[ILNumerics Computing Engine]
Namespace: ILNumerics
Assembly: ILNumerics.Computing (in ILNumerics.Computing.dll) Version: 5.5.0.0 (5.5.7503.3146)
public static RetArray<int> find32( BaseArray<uint> A, int n = 0, bool backwards = false, OutArray<int> C = null, OutArray<uint> V = null )
Parameters
- A
- Type: ILNumericsBaseArrayUInt32
Source array. - n (Optional)
- Type: SystemInt32
[Optional] Maximum number of non-zero elements to find32. Default: (0) find32 all non-zero elements. - backwards (Optional)
- Type: SystemBoolean
[Optional] Search direction backwards. Default: (false) start at the first element and search to the last element of A. - C (Optional)
- Type: ILNumericsOutArrayInt32
[Optional] If non-null on entry: the function returns the row indices and gives column indices in C. Default: (null) the function returns the sequential indices of elements found only. - V (Optional)
- Type: ILNumericsOutArrayUInt32
[Optional] Return the found non-zero element values in V. Default: (null) don't return the values.
Return Value
Type: RetArrayInt32Sequential, column major ordered indices of the non-zero-valued elements in A or row indices if C is not null.
If C or V are not null on entry they are filled with the requested respective info as column vectors. If C is not null it contains the column indices of non-zero values. If A has more than two dimensions subsequent dimensions are merged into the second dimension and the indices given in C are considered sequential indices of A (column major order).

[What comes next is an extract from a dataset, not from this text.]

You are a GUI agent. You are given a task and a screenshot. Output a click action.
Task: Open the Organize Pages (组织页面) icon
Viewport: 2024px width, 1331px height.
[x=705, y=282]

Note, that the array returned by find32(BaseArrayUInt32, Int32, Boolean, OutArrayInt32, OutArrayUInt32) corresponds to the indices of the rows of non-zero values if C is not null and to sequential indices of those non-zero values if C is null.

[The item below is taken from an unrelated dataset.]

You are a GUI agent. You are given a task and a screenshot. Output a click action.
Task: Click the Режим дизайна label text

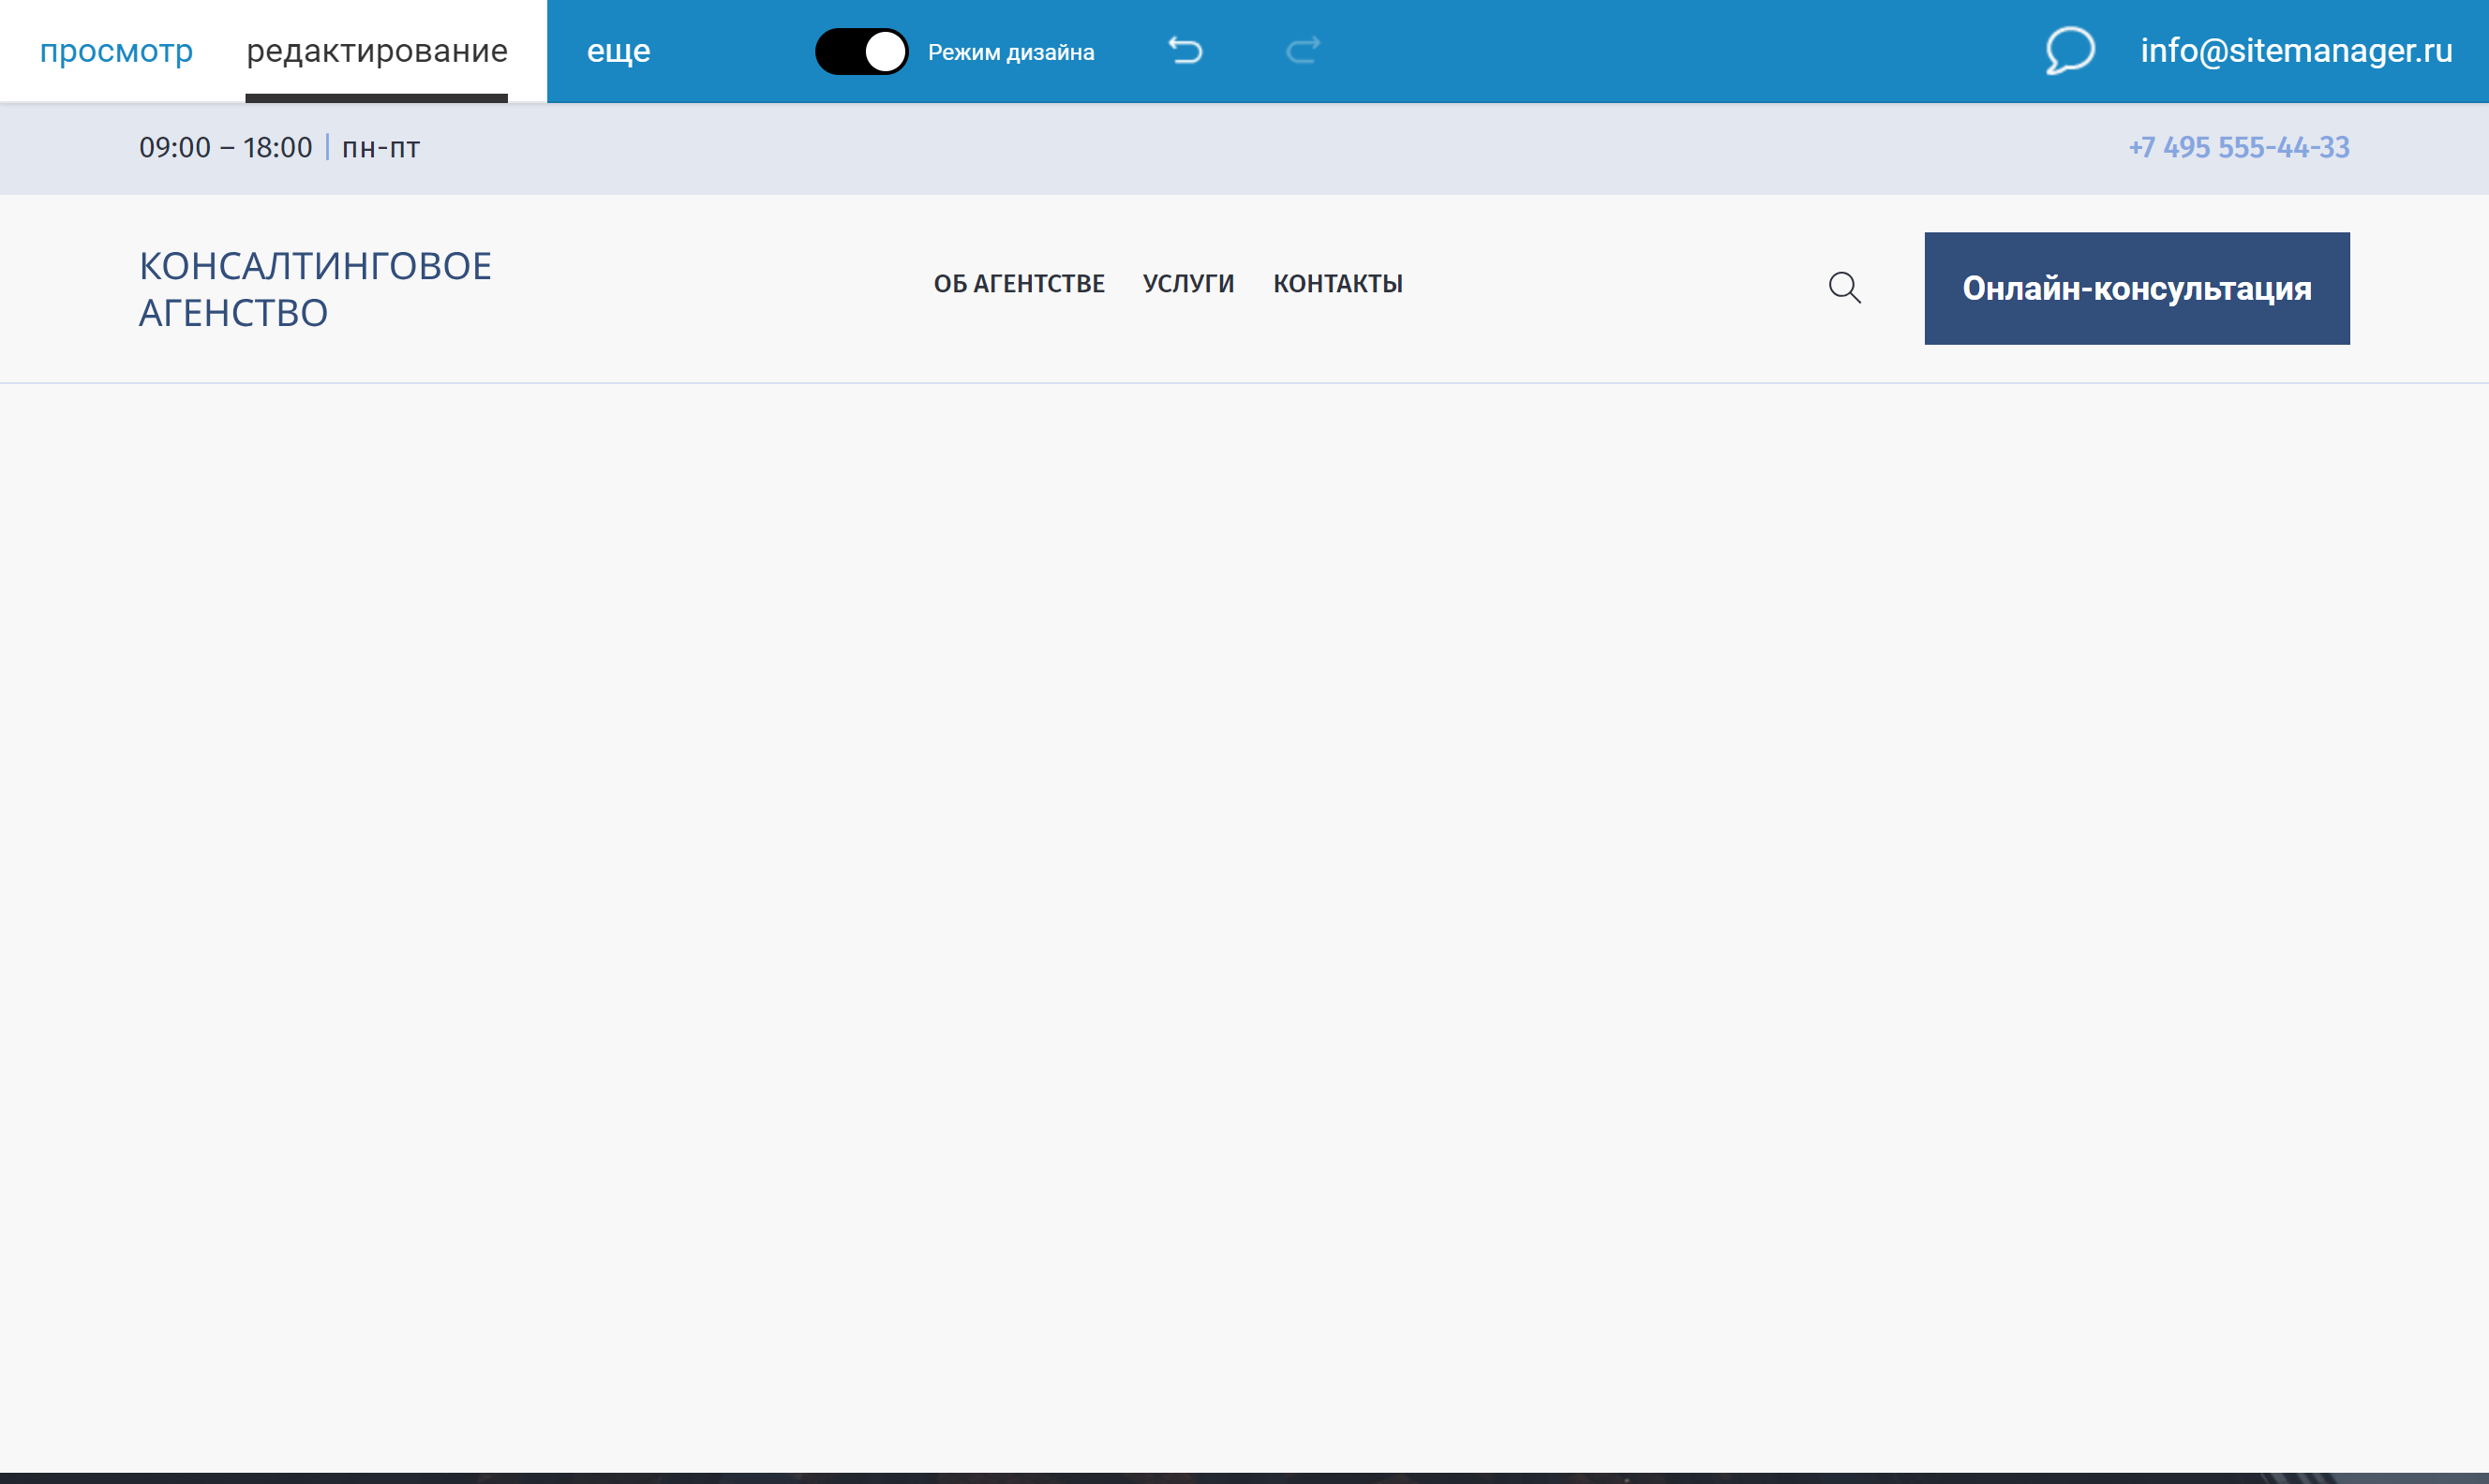pyautogui.click(x=1010, y=52)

Negative values of n are considered as abs(n).
If backwards is true find32(BaseArrayUInt32, Int32, Boolean, OutArrayInt32, OutArrayUInt32) starts searching for non-zero values from the last element and proceeds in column major order to the first element or until n non-zero elements were found, whatever comes first.
Find() returns and considers indices as 64 bit Int32. Overloads exist for backwards compatibility which expect indices as Int32 values. Such functions are decorated with the suffix '32' in their names.